TO DO
Search the data for "computer" and copy every matching line.

EXCERPTED DATA
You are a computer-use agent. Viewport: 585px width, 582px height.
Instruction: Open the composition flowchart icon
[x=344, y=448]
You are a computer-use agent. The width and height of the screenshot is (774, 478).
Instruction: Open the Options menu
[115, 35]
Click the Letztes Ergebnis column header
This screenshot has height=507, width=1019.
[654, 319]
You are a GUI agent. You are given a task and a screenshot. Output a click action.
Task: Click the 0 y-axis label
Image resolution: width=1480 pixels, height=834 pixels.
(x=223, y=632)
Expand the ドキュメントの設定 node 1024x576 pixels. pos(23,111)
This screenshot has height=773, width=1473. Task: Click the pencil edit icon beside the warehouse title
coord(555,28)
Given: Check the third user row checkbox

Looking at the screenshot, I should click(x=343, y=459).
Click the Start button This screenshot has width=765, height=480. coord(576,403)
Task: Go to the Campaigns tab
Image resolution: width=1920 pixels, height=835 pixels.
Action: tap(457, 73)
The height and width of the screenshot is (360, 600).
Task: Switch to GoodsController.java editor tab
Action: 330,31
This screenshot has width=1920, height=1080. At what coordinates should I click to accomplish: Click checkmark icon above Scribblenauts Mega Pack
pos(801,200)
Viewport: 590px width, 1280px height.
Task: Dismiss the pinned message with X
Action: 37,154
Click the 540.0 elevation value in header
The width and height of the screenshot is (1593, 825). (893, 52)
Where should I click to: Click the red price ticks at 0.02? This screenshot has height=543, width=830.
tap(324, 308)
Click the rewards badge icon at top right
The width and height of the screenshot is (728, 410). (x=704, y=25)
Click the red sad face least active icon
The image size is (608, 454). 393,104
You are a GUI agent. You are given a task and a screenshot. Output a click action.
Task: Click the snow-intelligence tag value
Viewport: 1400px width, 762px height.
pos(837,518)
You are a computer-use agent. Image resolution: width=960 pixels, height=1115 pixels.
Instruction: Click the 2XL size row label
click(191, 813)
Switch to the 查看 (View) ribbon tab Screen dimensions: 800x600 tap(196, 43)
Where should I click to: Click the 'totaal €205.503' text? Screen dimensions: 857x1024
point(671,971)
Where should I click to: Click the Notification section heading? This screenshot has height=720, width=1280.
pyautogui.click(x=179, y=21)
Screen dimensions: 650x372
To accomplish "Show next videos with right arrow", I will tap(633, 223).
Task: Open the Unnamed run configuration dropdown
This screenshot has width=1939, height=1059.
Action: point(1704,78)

ANSWER
You are a computer-use agent. Viewport: 585px width, 582px height.
You are a computer-use agent. The width and height of the screenshot is (774, 478).
You are a computer-use agent. Image resolution: width=960 pixels, height=1115 pixels.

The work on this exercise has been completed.